__Supplied data__:

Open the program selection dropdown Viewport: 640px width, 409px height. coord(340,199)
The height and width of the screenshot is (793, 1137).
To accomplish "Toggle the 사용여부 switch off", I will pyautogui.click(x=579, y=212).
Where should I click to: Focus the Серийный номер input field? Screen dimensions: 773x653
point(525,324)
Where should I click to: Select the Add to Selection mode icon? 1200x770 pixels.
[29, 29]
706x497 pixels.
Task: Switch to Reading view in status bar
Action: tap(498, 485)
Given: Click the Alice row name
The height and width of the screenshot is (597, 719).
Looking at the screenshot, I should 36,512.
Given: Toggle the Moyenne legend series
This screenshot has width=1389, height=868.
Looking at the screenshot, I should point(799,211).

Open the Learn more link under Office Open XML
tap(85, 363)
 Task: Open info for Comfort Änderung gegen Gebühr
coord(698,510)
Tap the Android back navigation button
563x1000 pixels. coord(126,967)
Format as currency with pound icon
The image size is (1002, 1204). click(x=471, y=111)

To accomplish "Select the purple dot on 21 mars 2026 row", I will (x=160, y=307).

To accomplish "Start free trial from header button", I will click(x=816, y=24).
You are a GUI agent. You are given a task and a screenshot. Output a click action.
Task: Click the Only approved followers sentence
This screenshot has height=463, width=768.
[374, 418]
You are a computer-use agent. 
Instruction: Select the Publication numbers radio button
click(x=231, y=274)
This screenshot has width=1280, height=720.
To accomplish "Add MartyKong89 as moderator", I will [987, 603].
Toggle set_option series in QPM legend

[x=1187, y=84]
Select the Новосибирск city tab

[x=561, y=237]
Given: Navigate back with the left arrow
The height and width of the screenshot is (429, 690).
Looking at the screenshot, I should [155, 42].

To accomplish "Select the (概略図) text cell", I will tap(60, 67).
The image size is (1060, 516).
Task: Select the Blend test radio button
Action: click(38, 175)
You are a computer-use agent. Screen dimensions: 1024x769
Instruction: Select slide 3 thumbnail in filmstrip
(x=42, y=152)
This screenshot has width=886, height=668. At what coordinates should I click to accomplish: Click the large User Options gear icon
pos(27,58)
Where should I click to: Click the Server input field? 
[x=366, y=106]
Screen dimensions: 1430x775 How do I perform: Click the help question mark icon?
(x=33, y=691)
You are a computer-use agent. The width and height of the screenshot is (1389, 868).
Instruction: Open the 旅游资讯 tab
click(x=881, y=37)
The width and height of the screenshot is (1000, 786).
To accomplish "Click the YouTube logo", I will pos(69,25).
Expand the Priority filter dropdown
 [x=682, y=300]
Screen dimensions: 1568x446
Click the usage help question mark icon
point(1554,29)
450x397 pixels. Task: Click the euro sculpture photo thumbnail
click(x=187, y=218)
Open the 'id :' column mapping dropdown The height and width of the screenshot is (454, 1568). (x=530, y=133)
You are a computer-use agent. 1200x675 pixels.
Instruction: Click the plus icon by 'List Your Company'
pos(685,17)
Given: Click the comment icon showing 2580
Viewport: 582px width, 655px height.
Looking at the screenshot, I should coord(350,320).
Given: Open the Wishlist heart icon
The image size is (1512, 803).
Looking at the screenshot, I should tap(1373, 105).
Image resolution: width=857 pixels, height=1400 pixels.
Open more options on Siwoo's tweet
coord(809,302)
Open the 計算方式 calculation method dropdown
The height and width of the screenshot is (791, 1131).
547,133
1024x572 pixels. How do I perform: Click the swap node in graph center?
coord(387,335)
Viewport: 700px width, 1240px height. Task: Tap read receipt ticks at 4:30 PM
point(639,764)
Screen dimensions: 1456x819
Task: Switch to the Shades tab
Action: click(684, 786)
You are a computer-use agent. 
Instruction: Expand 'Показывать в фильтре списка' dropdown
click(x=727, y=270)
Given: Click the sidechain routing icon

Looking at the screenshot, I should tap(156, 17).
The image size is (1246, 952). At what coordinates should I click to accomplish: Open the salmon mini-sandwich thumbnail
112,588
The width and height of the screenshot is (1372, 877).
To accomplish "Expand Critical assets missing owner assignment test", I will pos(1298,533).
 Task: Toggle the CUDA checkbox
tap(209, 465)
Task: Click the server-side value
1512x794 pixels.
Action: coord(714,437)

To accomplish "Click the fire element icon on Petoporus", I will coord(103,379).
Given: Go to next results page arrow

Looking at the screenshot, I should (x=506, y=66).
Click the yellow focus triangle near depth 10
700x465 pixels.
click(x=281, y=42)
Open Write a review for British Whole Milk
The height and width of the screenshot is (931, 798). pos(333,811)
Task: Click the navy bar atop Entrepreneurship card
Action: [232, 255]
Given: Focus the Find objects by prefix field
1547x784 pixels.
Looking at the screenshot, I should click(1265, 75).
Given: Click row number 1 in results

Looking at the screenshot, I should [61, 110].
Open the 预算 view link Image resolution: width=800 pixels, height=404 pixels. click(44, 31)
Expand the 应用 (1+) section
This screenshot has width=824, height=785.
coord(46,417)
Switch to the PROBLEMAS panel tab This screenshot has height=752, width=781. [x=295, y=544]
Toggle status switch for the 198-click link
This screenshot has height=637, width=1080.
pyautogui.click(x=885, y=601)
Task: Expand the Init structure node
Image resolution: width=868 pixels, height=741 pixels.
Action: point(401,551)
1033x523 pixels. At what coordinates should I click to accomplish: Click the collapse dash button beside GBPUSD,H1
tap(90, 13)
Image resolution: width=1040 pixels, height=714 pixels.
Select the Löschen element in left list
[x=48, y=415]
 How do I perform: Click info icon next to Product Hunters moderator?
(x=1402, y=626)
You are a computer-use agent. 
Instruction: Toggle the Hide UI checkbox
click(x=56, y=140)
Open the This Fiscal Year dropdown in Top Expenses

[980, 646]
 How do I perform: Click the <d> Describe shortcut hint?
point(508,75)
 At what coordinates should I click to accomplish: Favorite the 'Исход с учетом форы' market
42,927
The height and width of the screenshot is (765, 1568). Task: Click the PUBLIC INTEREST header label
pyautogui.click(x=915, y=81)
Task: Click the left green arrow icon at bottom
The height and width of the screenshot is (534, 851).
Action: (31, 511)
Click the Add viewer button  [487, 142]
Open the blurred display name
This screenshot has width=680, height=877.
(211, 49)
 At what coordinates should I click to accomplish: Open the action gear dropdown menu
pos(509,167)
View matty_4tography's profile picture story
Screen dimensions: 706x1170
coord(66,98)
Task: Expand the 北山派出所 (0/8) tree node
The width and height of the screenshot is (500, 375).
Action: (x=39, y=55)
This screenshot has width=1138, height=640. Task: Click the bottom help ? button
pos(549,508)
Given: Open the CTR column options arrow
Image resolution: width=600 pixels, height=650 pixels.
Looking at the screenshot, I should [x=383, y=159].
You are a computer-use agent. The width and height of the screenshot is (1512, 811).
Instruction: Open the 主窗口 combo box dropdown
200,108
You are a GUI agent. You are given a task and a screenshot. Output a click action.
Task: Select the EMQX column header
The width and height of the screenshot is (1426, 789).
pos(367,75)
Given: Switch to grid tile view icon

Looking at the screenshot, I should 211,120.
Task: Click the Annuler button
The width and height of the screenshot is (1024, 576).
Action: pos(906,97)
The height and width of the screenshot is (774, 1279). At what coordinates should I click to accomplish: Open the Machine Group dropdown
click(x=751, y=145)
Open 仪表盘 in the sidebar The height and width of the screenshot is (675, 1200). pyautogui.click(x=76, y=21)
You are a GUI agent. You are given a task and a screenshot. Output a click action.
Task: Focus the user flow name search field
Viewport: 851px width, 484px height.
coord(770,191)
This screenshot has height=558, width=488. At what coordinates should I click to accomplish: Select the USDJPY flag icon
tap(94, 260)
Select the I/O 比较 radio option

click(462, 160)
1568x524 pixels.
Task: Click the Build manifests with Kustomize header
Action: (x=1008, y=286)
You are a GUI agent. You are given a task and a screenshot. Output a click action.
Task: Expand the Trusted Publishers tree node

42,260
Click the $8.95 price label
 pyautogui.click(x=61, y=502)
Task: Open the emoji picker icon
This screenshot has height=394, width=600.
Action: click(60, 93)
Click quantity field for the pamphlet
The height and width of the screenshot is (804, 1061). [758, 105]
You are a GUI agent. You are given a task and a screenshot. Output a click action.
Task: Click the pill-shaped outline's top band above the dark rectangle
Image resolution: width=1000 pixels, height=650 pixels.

__Problem description__:
From the first line of the data through the line with "You are a computer-use agent. Screen", quote each line exactly and add nothing else.

__Exercise solution__:
Open the program selection dropdown Viewport: 640px width, 409px height. coord(340,199)
The height and width of the screenshot is (793, 1137).
To accomplish "Toggle the 사용여부 switch off", I will pyautogui.click(x=579, y=212).
Where should I click to: Focus the Серийный номер input field? Screen dimensions: 773x653
point(525,324)
Where should I click to: Select the Add to Selection mode icon? 1200x770 pixels.
[29, 29]
706x497 pixels.
Task: Switch to Reading view in status bar
Action: tap(498, 485)
Given: Click the Alice row name
The height and width of the screenshot is (597, 719).
Looking at the screenshot, I should 36,512.
Given: Toggle the Moyenne legend series
This screenshot has width=1389, height=868.
Looking at the screenshot, I should point(799,211).

Open the Learn more link under Office Open XML
tap(85, 363)
 Task: Open info for Comfort Änderung gegen Gebühr
coord(698,510)
Tap the Android back navigation button
563x1000 pixels. coord(126,967)
Format as currency with pound icon
The image size is (1002, 1204). click(x=471, y=111)

To accomplish "Select the purple dot on 21 mars 2026 row", I will (x=160, y=307).

To accomplish "Start free trial from header button", I will click(x=816, y=24).
You are a GUI agent. You are given a task and a screenshot. Output a click action.
Task: Click the Only approved followers sentence
This screenshot has height=463, width=768.
[374, 418]
You are a computer-use agent. 
Instruction: Select the Publication numbers radio button
click(x=231, y=274)
This screenshot has width=1280, height=720.
To accomplish "Add MartyKong89 as moderator", I will [987, 603].
Toggle set_option series in QPM legend

[x=1187, y=84]
Select the Новосибирск city tab

[x=561, y=237]
Given: Navigate back with the left arrow
The height and width of the screenshot is (429, 690).
Looking at the screenshot, I should [155, 42].

To accomplish "Select the (概略図) text cell", I will tap(60, 67).
The image size is (1060, 516).
Task: Select the Blend test radio button
Action: click(38, 175)
You are a computer-use agent. Screen dimensions: 1024x769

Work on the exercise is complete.